Exercise brief:
In the data below, which lines hold "Seguir"? Copy every one.

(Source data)
=-=-=

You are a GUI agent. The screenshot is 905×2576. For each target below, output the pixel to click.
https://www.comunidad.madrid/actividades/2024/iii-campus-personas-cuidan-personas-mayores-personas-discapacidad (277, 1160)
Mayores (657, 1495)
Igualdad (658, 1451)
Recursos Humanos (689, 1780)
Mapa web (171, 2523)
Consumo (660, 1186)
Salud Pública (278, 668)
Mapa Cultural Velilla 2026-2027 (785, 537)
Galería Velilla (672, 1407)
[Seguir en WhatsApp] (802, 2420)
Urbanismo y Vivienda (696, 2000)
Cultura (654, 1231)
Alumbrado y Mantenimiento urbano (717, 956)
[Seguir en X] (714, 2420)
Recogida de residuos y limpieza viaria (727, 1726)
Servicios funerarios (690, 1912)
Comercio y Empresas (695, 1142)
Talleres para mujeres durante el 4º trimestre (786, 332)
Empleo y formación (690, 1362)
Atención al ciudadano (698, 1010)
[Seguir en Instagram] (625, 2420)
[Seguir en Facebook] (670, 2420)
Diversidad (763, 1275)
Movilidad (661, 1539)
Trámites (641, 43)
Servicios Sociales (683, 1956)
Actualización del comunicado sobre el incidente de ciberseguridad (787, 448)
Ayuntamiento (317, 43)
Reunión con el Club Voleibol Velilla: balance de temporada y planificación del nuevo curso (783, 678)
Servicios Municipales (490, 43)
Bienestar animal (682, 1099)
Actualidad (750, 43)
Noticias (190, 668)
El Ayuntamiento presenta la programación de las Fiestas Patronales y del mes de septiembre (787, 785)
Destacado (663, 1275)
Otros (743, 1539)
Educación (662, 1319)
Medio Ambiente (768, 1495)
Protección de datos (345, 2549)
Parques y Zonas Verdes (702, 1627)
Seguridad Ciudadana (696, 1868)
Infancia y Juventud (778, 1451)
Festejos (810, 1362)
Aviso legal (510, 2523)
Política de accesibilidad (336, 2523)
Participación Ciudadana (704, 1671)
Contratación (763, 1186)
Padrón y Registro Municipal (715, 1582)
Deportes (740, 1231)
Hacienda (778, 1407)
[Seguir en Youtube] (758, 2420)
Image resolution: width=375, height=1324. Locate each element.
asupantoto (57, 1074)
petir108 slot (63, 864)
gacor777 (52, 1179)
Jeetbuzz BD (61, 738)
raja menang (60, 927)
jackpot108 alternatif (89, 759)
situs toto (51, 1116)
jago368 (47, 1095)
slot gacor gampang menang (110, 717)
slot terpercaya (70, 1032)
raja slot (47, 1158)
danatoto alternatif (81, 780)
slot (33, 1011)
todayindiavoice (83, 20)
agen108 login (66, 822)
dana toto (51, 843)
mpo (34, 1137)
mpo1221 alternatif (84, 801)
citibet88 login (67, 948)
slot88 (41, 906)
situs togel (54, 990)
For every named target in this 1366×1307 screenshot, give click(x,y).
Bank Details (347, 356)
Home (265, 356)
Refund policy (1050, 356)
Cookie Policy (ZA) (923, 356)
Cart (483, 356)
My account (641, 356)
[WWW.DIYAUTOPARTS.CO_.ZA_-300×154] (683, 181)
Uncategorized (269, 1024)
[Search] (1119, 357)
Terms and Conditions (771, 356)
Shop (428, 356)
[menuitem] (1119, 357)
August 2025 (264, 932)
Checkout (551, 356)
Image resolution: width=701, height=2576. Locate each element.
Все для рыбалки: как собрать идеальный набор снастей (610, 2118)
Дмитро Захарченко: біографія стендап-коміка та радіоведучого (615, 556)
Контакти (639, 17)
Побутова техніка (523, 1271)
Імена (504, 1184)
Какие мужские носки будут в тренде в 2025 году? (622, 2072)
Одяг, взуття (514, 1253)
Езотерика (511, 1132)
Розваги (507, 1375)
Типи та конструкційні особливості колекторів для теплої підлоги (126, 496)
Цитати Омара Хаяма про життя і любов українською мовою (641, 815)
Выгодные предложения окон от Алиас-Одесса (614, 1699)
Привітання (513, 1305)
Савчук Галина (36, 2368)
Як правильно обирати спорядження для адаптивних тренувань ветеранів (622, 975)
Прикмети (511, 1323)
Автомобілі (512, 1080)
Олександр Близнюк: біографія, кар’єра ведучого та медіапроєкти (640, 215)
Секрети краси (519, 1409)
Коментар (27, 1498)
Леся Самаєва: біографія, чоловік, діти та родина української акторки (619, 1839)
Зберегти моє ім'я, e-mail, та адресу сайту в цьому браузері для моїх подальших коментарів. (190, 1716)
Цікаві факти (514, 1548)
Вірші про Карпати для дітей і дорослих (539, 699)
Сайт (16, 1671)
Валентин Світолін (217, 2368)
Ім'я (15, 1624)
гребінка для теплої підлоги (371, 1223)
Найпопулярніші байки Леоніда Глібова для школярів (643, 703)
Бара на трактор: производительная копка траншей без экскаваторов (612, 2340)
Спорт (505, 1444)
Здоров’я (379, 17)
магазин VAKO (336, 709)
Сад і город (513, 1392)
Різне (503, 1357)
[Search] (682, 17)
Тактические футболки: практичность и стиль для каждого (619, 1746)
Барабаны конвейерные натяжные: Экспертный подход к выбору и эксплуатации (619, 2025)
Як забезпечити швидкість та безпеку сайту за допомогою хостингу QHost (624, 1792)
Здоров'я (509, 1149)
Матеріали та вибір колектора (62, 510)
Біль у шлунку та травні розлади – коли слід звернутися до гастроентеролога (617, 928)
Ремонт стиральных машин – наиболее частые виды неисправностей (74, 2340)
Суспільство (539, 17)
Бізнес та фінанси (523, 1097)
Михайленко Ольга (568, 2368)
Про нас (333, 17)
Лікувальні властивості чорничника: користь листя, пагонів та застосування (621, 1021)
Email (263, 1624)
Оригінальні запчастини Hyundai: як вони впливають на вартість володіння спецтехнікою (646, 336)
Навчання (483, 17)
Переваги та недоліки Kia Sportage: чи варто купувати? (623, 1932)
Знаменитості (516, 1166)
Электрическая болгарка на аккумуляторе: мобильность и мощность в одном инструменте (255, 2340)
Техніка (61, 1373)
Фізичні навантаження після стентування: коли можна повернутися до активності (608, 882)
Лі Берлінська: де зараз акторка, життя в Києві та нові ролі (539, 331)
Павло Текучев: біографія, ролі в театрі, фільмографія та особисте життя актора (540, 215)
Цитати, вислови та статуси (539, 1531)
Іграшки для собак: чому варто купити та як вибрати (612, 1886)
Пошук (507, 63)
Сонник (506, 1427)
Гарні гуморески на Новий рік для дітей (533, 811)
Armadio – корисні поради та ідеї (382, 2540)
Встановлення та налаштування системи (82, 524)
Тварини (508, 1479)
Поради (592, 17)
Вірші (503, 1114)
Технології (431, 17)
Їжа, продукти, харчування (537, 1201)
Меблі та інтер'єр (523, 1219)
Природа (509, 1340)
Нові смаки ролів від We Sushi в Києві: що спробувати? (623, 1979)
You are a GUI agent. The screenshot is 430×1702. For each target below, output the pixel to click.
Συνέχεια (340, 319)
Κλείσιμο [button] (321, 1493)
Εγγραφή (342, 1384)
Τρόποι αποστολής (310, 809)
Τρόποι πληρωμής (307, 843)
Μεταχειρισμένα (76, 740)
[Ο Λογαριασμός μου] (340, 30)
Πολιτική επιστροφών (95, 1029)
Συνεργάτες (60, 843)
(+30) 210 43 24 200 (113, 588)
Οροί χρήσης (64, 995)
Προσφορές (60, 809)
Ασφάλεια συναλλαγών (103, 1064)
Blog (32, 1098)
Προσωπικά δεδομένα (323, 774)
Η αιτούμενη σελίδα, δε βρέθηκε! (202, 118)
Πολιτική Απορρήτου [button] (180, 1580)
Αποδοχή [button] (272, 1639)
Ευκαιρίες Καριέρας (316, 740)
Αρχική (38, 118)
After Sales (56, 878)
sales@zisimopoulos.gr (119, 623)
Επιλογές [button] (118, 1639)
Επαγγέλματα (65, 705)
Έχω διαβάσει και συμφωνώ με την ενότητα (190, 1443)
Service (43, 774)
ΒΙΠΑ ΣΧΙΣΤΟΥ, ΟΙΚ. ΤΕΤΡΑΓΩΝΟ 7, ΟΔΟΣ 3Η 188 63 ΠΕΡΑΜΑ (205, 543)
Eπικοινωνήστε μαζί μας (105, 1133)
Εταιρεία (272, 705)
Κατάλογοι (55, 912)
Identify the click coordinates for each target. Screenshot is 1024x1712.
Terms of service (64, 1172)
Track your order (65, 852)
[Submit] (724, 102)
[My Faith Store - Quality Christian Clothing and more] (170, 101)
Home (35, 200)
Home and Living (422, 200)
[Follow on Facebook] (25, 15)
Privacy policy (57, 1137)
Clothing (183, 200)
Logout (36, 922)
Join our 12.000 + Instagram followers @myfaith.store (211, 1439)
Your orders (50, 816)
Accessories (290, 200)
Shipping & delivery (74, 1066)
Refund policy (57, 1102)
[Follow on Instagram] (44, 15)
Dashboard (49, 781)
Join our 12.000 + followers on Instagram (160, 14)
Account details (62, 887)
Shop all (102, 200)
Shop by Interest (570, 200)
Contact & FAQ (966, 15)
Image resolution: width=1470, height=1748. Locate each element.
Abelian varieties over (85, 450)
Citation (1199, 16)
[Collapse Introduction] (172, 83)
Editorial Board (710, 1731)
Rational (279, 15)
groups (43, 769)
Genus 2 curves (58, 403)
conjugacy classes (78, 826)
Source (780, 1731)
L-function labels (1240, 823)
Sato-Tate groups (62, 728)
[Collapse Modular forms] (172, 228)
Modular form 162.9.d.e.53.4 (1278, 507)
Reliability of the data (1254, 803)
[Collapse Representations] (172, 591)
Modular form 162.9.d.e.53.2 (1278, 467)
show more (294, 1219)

=-=-=

Answer box:
[Seguir en WhatsApp] (802, 2420)
[Seguir en X] (714, 2420)
[Seguir en Instagram] (625, 2420)
[Seguir en Facebook] (670, 2420)
[Seguir en Youtube] (758, 2420)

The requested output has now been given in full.